Just in terms of a thought process perspective, would it be unfair to say, you know, if I look at where the stock's trading, look at what the, you know, IRR is and the profitability of the bank, would you at least be open to taking a similar approach as you did back in 2019 now that BMT's closed?
Yeah. This is Rodger again, just to remind you, Brody, and you hit on all the key points. Yeah, we've been very disciplined for a long period of time on these non-routine buybacks with the model that we have that, you know, we target an 18%, you know, IRR. The calculation of that IRR is driven by the increase in the EPS. The EPS accretion offset by the tangible book value dilution and obviously, you know, stock price driven on that. 2019, it was very favorable in terms of where our share price was in the 4th quarter of 2019, and that is why we moved quickly, you know, on the amount that we bought back in that quarter.
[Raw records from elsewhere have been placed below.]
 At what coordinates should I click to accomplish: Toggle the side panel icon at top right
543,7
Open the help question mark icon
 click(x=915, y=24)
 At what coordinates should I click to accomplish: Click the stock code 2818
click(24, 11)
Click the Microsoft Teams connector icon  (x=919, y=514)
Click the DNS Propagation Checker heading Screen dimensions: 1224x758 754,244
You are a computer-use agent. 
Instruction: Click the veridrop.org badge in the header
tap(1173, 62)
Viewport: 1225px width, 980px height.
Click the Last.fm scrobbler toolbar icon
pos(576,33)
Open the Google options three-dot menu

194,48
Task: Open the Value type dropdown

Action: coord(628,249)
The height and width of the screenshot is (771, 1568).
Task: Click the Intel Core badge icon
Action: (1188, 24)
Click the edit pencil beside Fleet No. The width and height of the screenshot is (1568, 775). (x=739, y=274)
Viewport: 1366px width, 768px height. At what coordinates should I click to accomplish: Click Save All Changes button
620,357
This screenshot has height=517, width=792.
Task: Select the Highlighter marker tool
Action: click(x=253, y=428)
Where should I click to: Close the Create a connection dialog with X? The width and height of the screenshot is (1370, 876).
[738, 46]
I think, you know, we're at levels at this point with, you know, the share price, which are getting close to it being attractive for us. As you can see, we're still at this point, you know, fairly fully valued. We'll just have to monitor and see how that plays out. I think, as I said, being disciplined and waiting for that time that it works from the IRR and not convincing yourself to move more quickly by changing some of the inputs in that model or other things we have learned is a bad strategy. We're gonna stick with our model. To the extent that the market moves to a direction that makes that favorable at 18%, or better, we will be very aggressive.
Understood. Thanks for that. Maybe just on the loan portfolio real quick. You know, I saw that you put the $908 million of the variable loans are at floors. Do you happen to know how many hikes it would take for that 908 to come off of floor levels?
Brody, this is Dominic. It's about 2-3 rate increases on average because of the blended rate that's involved in the book. For that portion, you know, the 3 rate increases we assume start to benefit towards the later half of the year.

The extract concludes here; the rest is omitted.